Tracking location and projection related information in the DDR helps to automate the mosaicking, combining, or overlaying of images in like projections. It assists in the verification of the registration process and allows the user the freedom to select any pixel at some point in the processing of an image and determine that pixel's projection coordinates. Once projection coordinates have been found, latitude and longitude may be calculated using the appropriate function.
The coordinate system of the projection plane is a cartesian coordinate system--the projection coordinate is designated by its distance from two perpendicular axes. The point at which these axes cross is the projection origin. Terms commonly used to name these coordinates are: projection coordinates, northings and eastings, (U,V) and (X,Y).
Image coordinates (line, sample) are also in a cartesian coordinate system. In many cases, the axes of the projection coordinate system and the axes of the image coordinate system are parallel. If this is so, translating and scaling is all that is needed to convert between the two systems.
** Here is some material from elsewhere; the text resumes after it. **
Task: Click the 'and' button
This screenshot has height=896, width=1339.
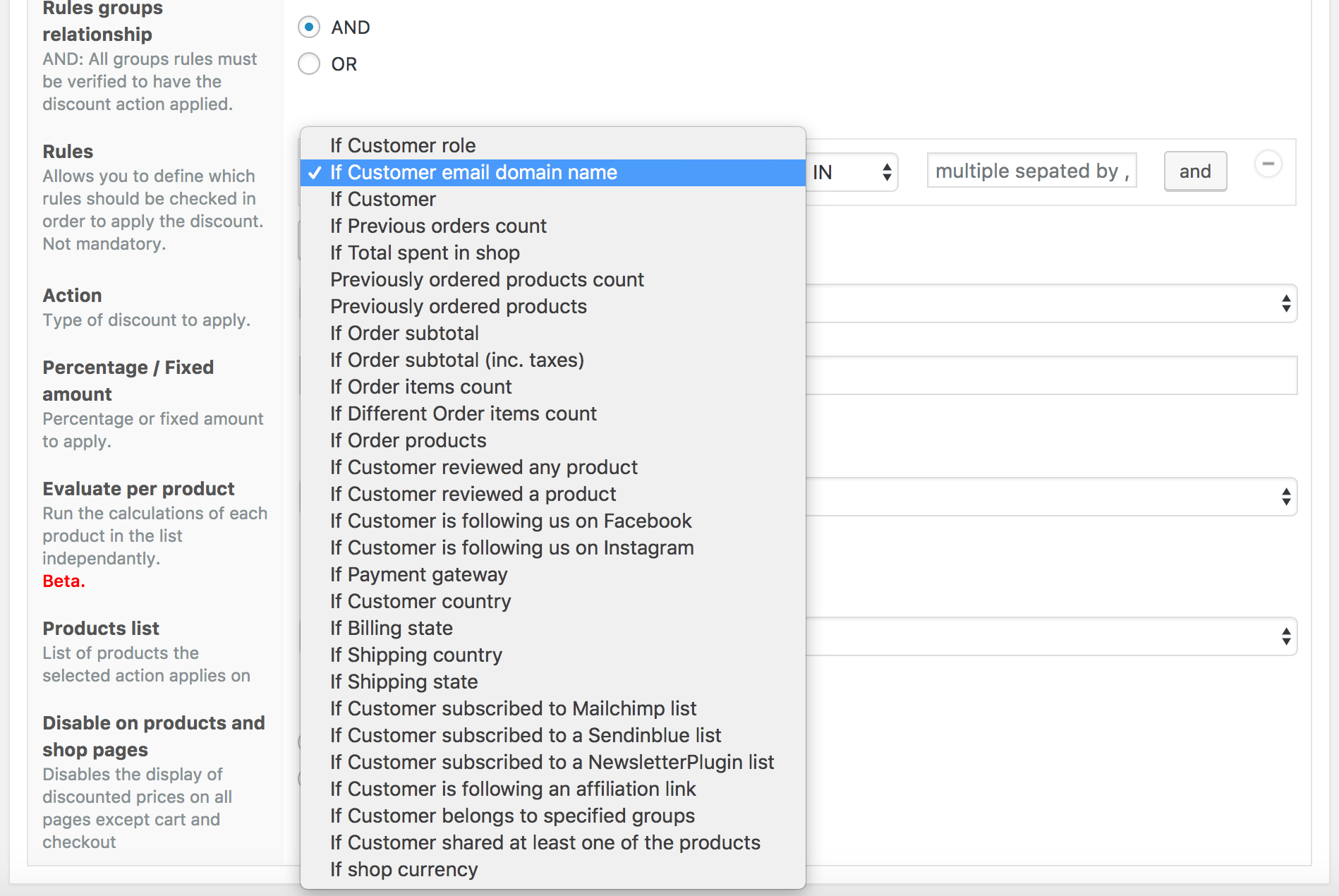Action: (x=1195, y=171)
Projection coordinates may be converted to image coordinates when one common point in the two coordinate systems and the pixel size in projection units is known.
In the following figure, if the upper-left image coordinate and upper-left projection coordinate is known, the projection coordinate of a window beginning at image coordinate (1000,1000) may be found as follows:
proj_y = upper_left_proj_y - ((line - 1) * pixel_size_y)
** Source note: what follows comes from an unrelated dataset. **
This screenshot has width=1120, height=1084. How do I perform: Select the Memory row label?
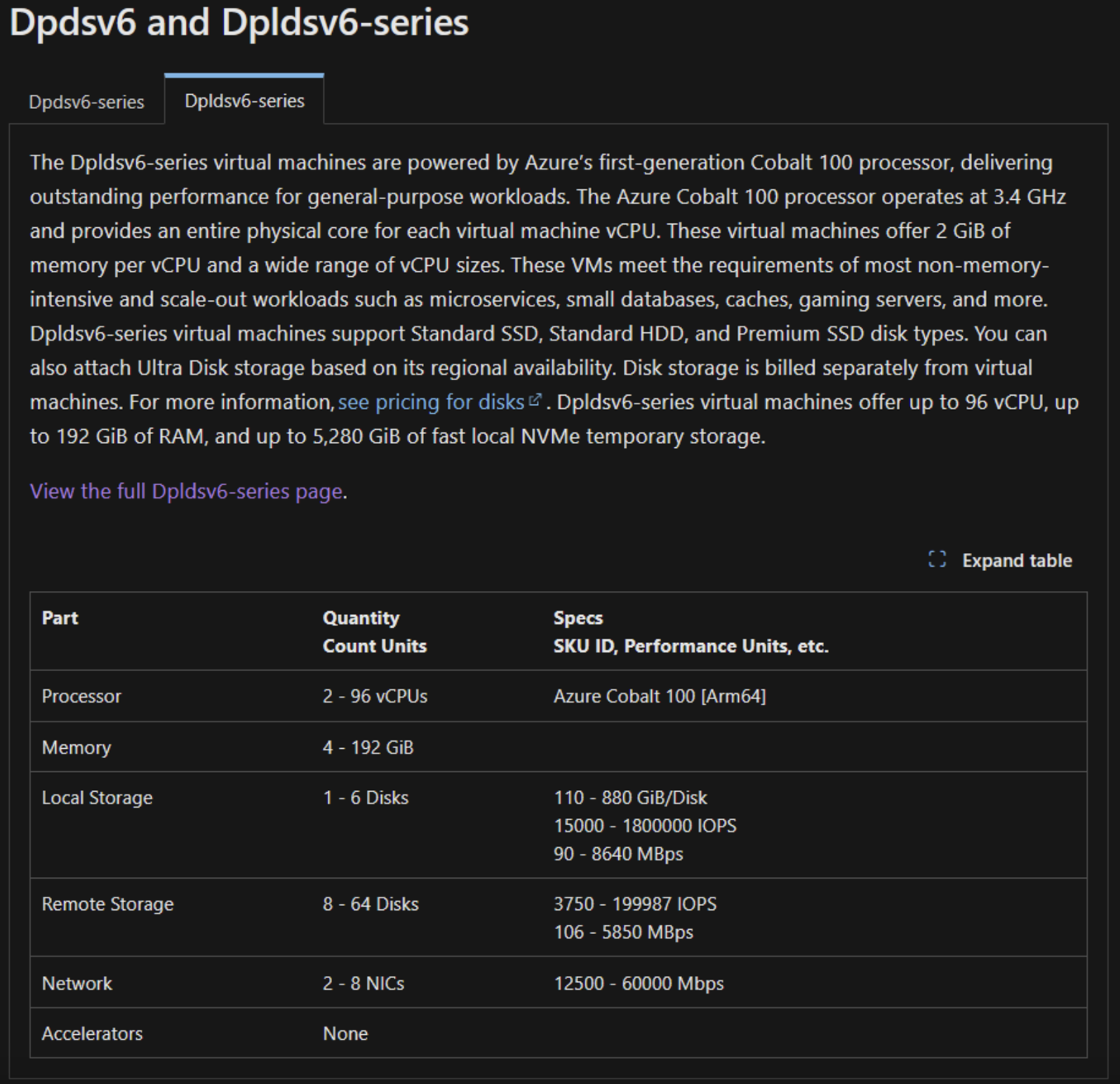point(76,747)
proj_x = upper_left_proj_x + ((sample - 1) * pixel_size_x)
and in this example:
proj_y = 77900.0 - ((1000 - 1) * 25.0) = 52925.0
proj_x = -83575 + ((1000 - 1) * 25.0) = -58600.0
In most cases the projection coordinate system is parallel to the image coordinate system. It is possible, however, to have a projection coordinate system which is rotated from the image coordinate system, as shown in the following figure. Converting between the two systems requires rotation in addition to translating and scaling. An example of this condition is processed TM data (TM-P) as read by ccttipsp. The DDR update routines used by all LAS modules handle this condition.
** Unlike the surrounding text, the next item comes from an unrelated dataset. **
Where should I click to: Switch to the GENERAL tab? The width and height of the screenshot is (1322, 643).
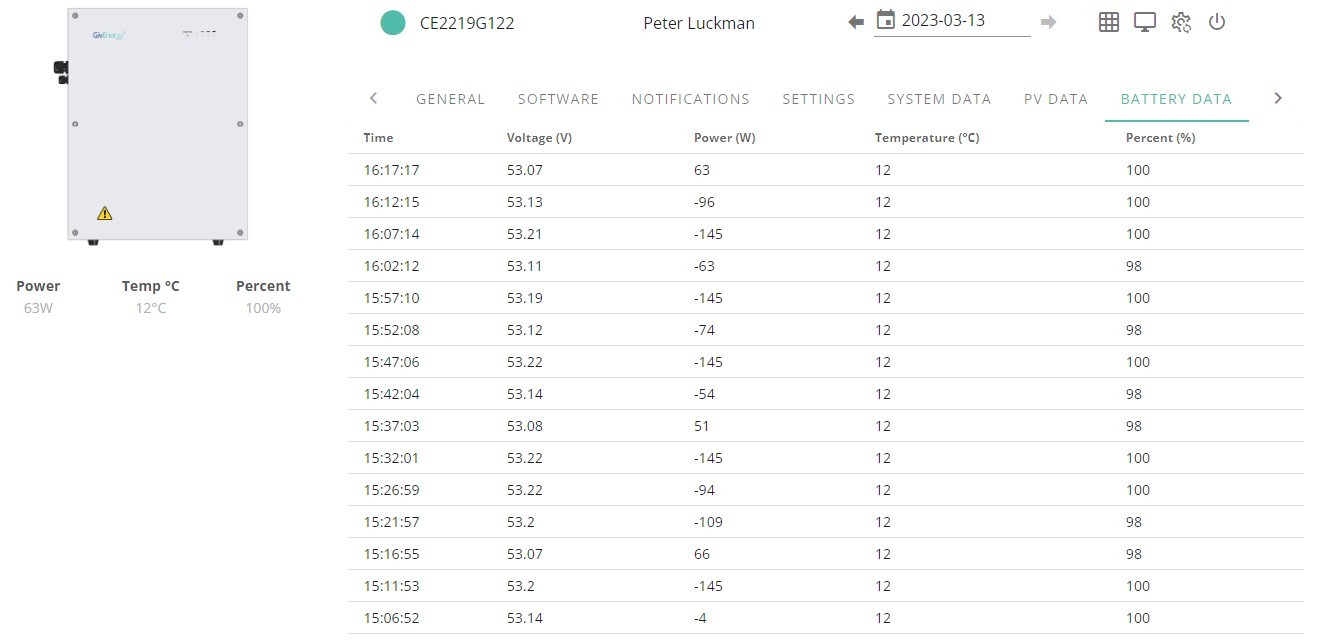(x=450, y=99)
A list and brief description of each projection related field stored in the DDR follows.
Projection Code Numeric code of projection system used. Refer
to Appendix E for a list of supported projections.
Zone Code Numeric code of projection zone (UTM or State Plane
Coordinate System). Appendix E contains tables
listing zones and their corresponding area of
coverage.
Datum Code Numeric code for datum used. Refer to Appendix E
for a list of datums supported.
Projection Units This is an ASCII field containing the unit of
measure for the projection system. The Projection
Transformation Package supports "degrees", "seconds",
"radians", "feet", "meters", and "dms" (which is a packed
degrees/minutes/seconds format). These unit names are
standard. It is also standard that they be in lower case
but any case will work. Since this field is ASCII, units
other than these types may be used. However, the Projection
Transformation Package will work only with the units it
supports.
Projection Parameters An array of 15 projection parameters containing
parameters specific to a given projection. A table
describing the contents of this array for a given
projection is given in Appendix E.
Upper-Left Corner The projection coordinate at pixel (1,1).
Lower-Left Corner The projection coordinate at pixel (NL,1),
where NL is the number of image lines.
Upper-Right Corner The projection coordinate at pixel (1,NS),
where NS is the number of image samples.
Lower-Right Corner The projection coordinate at pixel (NL,NS),
where NL is the number of image lines and NS is the
number of image samples.
Projection Distance The amount of projection distance in X and
in Y that one image pixel covers (also referred to as
pixel size).
Refer to the LAS Programmer's Guide for a description of the DDR and the manner in which each LAS module updates the DDR.